# Start of DATA RECORDS

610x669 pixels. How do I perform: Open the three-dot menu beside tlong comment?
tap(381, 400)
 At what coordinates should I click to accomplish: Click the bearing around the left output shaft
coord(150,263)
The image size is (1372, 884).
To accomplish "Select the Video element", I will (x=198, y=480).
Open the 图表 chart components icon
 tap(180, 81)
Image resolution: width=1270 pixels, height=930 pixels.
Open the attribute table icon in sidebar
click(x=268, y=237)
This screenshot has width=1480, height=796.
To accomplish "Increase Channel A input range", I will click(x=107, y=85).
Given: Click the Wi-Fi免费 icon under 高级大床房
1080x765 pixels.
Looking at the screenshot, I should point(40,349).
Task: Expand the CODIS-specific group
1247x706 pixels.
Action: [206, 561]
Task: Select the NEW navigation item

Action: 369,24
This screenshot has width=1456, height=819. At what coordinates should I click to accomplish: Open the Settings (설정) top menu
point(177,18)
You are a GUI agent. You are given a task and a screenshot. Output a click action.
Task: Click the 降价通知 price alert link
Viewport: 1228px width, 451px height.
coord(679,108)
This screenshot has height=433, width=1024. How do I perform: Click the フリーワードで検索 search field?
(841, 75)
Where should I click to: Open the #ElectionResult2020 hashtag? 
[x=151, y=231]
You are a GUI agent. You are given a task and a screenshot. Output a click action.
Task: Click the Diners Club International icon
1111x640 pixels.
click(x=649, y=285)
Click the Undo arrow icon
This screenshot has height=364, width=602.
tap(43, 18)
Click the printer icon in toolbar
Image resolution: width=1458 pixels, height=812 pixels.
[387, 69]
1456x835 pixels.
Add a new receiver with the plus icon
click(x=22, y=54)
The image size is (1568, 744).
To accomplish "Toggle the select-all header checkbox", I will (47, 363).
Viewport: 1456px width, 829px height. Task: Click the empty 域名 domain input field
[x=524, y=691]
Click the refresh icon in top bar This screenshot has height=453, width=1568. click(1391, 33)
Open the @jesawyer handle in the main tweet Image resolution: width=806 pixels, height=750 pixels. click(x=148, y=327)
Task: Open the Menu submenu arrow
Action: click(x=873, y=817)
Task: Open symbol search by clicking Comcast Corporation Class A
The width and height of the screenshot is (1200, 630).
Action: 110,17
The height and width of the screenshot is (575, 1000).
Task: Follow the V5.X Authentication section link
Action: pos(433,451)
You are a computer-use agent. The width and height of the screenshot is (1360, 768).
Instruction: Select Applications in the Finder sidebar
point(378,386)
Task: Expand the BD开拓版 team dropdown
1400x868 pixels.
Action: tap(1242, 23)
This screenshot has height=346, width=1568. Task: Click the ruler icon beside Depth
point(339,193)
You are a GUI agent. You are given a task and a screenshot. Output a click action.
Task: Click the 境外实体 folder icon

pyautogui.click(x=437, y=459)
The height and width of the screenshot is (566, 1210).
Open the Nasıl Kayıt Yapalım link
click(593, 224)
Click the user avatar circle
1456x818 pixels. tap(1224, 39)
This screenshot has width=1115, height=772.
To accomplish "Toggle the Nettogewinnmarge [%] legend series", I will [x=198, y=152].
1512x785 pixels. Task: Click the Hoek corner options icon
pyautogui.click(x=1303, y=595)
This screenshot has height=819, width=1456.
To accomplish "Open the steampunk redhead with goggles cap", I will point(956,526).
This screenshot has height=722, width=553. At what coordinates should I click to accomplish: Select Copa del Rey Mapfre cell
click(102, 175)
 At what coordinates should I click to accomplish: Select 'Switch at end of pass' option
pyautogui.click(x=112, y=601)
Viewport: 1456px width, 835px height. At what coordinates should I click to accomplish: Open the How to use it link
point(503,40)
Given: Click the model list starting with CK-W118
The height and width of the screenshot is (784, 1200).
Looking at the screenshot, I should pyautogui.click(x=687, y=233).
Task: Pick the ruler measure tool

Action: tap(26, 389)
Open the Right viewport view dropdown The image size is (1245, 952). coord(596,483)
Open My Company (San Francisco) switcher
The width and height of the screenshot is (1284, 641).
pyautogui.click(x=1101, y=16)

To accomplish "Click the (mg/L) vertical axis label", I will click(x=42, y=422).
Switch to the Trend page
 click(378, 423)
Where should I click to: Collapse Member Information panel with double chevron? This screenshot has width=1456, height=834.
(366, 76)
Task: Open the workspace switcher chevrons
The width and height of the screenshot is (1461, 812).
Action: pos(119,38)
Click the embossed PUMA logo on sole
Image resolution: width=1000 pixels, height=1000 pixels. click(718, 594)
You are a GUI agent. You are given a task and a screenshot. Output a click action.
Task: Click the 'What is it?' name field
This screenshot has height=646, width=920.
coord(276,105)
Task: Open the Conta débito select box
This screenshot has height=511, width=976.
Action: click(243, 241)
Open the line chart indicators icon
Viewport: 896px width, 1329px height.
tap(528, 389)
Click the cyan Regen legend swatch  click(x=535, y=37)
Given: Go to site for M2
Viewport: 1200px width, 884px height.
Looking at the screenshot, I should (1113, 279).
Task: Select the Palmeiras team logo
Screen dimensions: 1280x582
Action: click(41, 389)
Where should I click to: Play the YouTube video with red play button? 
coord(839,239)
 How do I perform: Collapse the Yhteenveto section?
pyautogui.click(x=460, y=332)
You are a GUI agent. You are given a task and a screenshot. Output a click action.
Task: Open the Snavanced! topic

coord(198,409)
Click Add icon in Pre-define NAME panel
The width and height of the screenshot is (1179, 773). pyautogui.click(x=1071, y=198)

# End of DATA RECORDS

**DIRECTION**
Could you quote, word for word, the part of the saved entries that opens with the line containing "Open the 图表 chart components icon" and closes with the line containing "will click(x=107, y=85)."?

**RESPONSE TO THIS EXERCISE**
Open the 图表 chart components icon
 tap(180, 81)
Image resolution: width=1270 pixels, height=930 pixels.
Open the attribute table icon in sidebar
click(x=268, y=237)
This screenshot has width=1480, height=796.
To accomplish "Increase Channel A input range", I will click(x=107, y=85).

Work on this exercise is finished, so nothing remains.